Toetsing regionaal beleid

Voorliggende ontwikkeling voorziet in de sloop van een bedrijfspand en de realisatie van zes verschillende type woningen (vier rijwoningen voor starters en twee levensloopbestendige vrijstaande woningen) binnen bestaand stedelijk gebied. Er wordt daarmee voldaan aan de vraag naar woningen voor zowel starters als senioren binnen de gemeente Oude IJsselstreek. Het initiatief draagt bij aan het vergroten van de woningvoorraad binnen de regio Achterhoek en is daarmee in overeenstemming met de Regionale woonagenda Achterhoek.

3.2.5 Gemeentelijk beleid

Structuurvisie Oude IJsselstreek 2025

De gemeenteraad van Oude IJsselstreek heeft op 12 mei 2011 de Structuurvisie Oude IJsselstreek 2025 vastgesteld. De Structuurvisie geeft richting aan het ruimtelijke, economische en maatschappelijke beleid van de gemeente en laat in grote lijnen zien hoe Oude IJsselstreek zich tot het jaar 2025 zal gaan ontwikkelen. De gemeente Oude IJsselstreek wil zich graag verder ontwikkelen als een dynamische gemeente. Deze boodschap blijft voor de komende jaren een belangrijk uitgangspunt voor het gemeentelijke woonbeleid. Hierbij zijn het Kwalitatief Woon Programma (KWP3), en de opvolger van de regionale woonvisie en de lokale vertaling daarvan kaders voor wonen in de gemeente. Naast het motto 'de juiste woning op de juiste plaats', spelen onder andere kwaliteit van de leefomgeving en de leefbaarheid hierbij een belangrijke rol. Achteruitgang en verloedering van de woon- en leefomgeving moet worden tegengegaan. De bijstelling van de bouwopgave voor de gemeente vraagt om aanpassing van beleid en bestaande bouwplannen. De juiste woning op de juiste plek is hierbij leidend.

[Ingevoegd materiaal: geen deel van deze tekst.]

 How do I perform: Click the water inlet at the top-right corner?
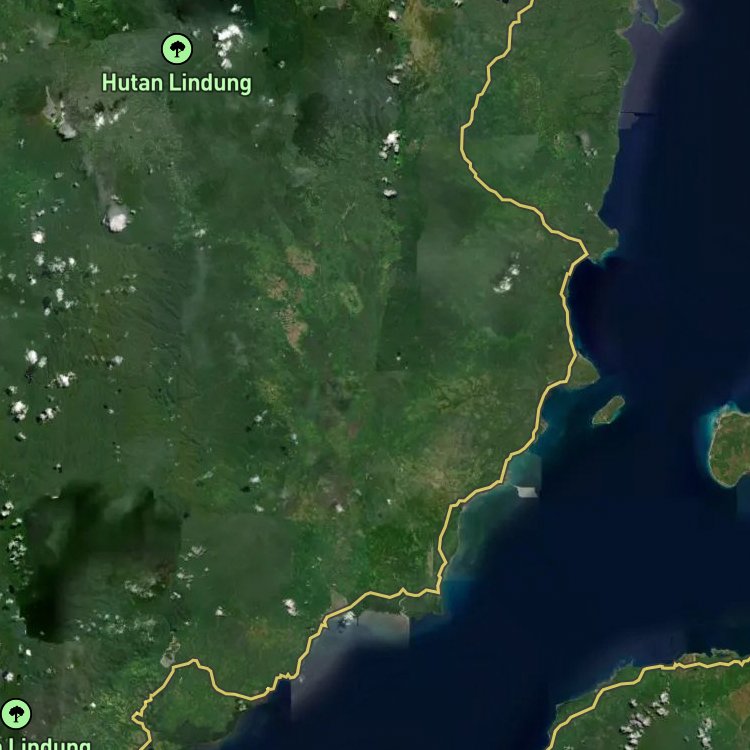[x=665, y=12]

De gemeente Oude IJsselstreek kiest waar mogelijk voor inbreiding. Met wijkverbeteringsplannen en geplande nieuwbouwplannen, ziet de gemeente kansen voor het realiseren van meer variatie en onderscheid in het woonaanbod. Hiermee probeert de gemeente Oude IJsselstreek iedereen die woont of wil wonen in de gemeente te voorzien van een passende woning.

Beleidsnotitie Woningbouwplanning Oude IJsselstreek

De beleidsnotitie Woningbouwplanning Oude IJsselstreek is op 24 november 2016 door de gemeenteraad vastgesteld. Belangrijkste opgave voor de toekomst is het behouden en waar mogelijk verbeteren van de kwaliteit van deze bestaande voorraad. Dit kan door middel van het stimuleren van verduurzaming en levensloopbestendigheid. Daarnaast moeten plannen ontwikkeld worden voor vervangende nieuwbouw. De nieuwbouw is slechts een onderdeel van de totale opgave binnen de volkshuisvesting. Deze notitie gaat in op de beperkte woningbouwopgave in de gemeente en waar deze nieuwbouw de meeste toegevoegde waarde heeft.

Ook voor de 'Beleidsnotitie Woningbouwplanning Oude IJsselstreek' geldt dat deze uitgaat van een krimpscenario, terwijl dit niet langer het geval is. De 'Lokale kwaliteitscriteria woningbouw Oude IJsselstreek' is hierbij een relevanter beleidsstuk.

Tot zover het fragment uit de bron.